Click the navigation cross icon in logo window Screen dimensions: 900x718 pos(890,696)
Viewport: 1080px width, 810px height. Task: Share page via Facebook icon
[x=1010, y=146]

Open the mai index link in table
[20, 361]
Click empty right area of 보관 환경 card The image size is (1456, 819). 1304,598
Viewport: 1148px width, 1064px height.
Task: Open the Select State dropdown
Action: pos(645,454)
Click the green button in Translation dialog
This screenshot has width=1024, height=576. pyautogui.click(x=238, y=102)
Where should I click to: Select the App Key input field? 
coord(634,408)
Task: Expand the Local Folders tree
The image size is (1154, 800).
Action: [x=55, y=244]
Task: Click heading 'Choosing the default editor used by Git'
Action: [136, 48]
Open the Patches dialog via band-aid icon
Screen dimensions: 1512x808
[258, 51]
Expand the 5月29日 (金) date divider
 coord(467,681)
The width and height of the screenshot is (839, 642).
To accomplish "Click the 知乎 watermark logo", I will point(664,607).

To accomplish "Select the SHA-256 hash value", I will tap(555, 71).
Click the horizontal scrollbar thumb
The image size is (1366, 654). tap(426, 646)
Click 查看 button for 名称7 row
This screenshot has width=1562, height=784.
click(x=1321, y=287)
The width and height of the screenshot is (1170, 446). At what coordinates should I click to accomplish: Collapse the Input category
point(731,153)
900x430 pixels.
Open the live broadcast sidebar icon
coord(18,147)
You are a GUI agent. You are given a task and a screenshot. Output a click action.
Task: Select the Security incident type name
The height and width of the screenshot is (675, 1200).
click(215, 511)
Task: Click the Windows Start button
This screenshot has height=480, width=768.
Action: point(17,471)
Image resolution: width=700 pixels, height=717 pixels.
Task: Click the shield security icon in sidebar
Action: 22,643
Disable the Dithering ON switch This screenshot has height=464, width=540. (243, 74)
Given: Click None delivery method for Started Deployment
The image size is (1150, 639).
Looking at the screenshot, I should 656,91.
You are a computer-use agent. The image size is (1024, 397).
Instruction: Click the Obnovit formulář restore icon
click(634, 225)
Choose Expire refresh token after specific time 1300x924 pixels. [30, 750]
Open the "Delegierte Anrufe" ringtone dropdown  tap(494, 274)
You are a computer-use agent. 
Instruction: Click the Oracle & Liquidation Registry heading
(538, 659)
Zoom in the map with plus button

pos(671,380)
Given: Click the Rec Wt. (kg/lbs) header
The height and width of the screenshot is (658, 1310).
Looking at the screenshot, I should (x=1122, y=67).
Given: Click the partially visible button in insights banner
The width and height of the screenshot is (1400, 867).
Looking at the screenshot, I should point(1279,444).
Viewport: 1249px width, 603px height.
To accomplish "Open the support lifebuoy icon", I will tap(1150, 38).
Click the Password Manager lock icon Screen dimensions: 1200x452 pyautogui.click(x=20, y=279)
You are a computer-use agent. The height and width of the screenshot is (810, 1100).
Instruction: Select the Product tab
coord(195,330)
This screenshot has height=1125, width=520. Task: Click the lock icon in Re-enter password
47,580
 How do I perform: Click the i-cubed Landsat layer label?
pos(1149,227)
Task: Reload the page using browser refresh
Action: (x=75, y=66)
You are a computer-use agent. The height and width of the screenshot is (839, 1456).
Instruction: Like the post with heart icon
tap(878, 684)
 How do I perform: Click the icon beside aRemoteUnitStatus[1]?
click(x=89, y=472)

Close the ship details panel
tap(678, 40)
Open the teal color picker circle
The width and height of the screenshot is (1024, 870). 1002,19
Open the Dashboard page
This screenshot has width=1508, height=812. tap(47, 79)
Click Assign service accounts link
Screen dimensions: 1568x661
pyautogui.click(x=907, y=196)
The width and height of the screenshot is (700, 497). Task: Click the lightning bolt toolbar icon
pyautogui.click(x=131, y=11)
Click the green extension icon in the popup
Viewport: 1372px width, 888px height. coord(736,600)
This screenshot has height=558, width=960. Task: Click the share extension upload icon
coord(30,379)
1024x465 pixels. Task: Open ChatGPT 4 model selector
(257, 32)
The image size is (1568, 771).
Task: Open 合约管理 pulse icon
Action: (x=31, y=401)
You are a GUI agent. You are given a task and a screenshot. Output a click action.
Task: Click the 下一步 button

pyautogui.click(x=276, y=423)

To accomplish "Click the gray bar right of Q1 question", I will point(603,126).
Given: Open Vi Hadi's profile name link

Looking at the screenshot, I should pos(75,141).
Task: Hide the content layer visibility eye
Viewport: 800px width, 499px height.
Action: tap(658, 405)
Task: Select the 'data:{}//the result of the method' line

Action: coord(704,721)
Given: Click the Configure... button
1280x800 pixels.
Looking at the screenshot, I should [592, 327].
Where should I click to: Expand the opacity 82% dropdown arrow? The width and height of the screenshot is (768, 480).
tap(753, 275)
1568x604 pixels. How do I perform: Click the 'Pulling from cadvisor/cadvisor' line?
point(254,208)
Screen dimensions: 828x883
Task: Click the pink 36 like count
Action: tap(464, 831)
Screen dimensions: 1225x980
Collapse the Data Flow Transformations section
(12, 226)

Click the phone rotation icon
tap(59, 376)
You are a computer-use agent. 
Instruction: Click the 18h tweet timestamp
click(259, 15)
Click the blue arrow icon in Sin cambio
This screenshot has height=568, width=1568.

### What the exercise asks
Find the word "will" in the entries. Copy each line that holds it.

### Solution to this task
To accomplish "Click the 知乎 watermark logo", I will point(664,607).
To accomplish "Select the SHA-256 hash value", I will tap(555, 71).
To accomplish "Open the support lifebuoy icon", I will tap(1150, 38).
To accomplish "Click the gray bar right of Q1 question", I will point(603,126).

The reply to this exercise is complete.